◆ **Zu bearbeitende Aufgabe**: In welchem Alter hat Chris Wooding laut dem ausgewählten Auszug seinen ersten Roman veröffentlicht?

◆ **Ausgewählter Auszug**:
Wooding, Chris – Weber von Saramyr, Die (Der verschlungene Pfad 1)

Bei Chris Wooding handelt es sich um einen recht jungen Fantasy-Autor, der bereits im Alter von neunzehn Jahren seinen ersten Roman veröffentlichte. Wooding wurde am 28. Februar 1977 in den britischen Midlands geboren, wusste schon bald, dass er eines Tages Bücher schreiben wollte, und verbrachte nach seinem Studium der Englischen Literatür seine Zeit in verschiedenen Winkeln Europas, um sich dort inspirieren zu lassen. Große Einflüsse für seine im Folgenden erscheinenden Bücher holte er sich schließlich in Japan und Südafrika, wo er selbst des Öfteren in Lebensgefahr geriet.

Mittlerweile 28, brachte Wooding nun die Geschichte um „Alaizabel Cray“ heraus, die ihm international ein Mehr an Beachtung verschaffte und seinen Namen nach einigen eher unauffälligen Horror- und Fantasy-Erzählungen erstmals etablierte. Die mehrfach ausgezeichnete Story verhalf ihm schließlich zum Durchbruch, doch Wooding plante auch schon seinen nächsten Roman, besser gesagt eine Trilogie, bei der er die Inspiration der fernöstlichen Kultur noch weiter einzubringen gedachte. Der erste Teil ist nun vor kurzer Zeit auch auf dem deutschen Markt herausgebracht worden und heißt „Die Weber von Saramyr“, ein beeindruckendes Buch mit viel Liebe zum Detail und einem Autor auf dem Höhepunkt seines bisherigen Schaffens:

_Story:_

Als Kaiku mitten in der Nacht aus ihren Träumen gerissen wird, kann sie sich noch gar nicht ausmalen, was um sie herum geschehen ist. Ihre gesamte Familie ist soeben von den Shin-Shins, Dämonen in Form von mutierten Riesenspinnen, angegriffen und getöten worden. Lediglich ihre Zofe Asara ist bisher von den Attacken verschont geblieben und verhilft Kaiku in dieser schicksalsträchtigen Nacht zur Flucht. Als sie auf einer Insel vor den Shin-Shin Schutz gefunden haben, kommen sie erstmal wieder zur Ruhe – doch nicht für lange Zeit; Asara stirbt noch vor Ort und Kaiku wird nach einem langen Schlaf doch noch lebend vom Priesteranwärter Tane gefunden, der sie pflegt und bei dem Kaiku wieder zu Kräften kommt.

◆ **Bereitgestellte Auflistung**:
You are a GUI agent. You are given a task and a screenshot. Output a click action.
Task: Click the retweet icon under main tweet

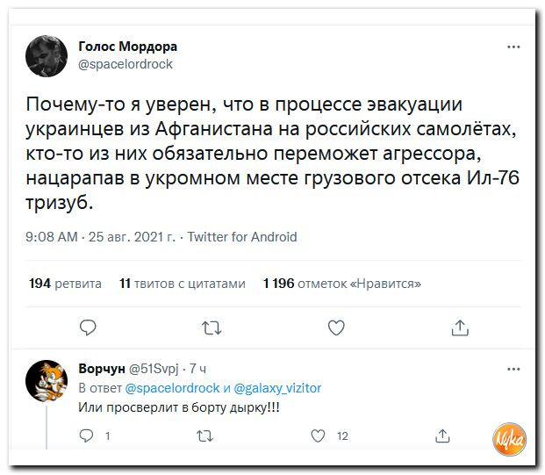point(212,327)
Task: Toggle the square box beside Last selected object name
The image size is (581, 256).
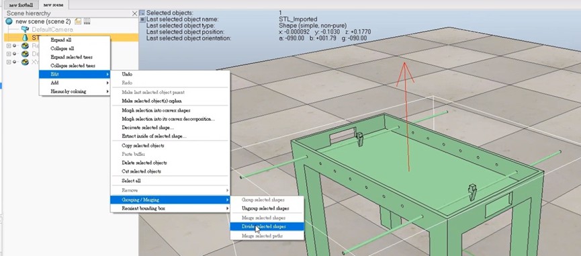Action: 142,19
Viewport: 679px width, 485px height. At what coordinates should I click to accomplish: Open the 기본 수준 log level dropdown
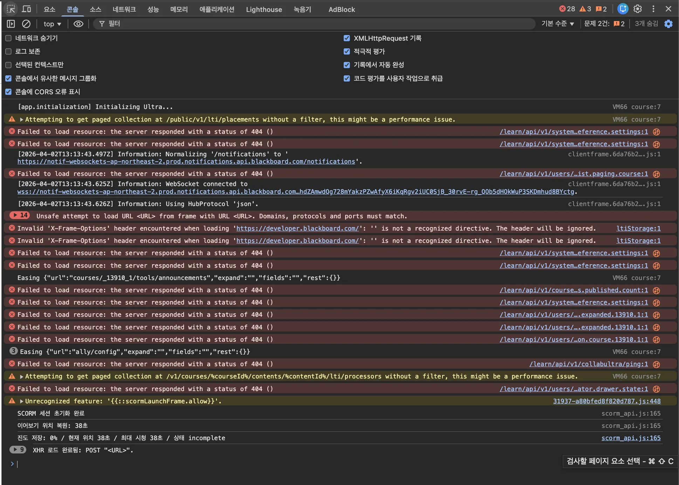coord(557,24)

◆ **Lösung der Aufgabe**: Im Alter von neunzehn Jahren.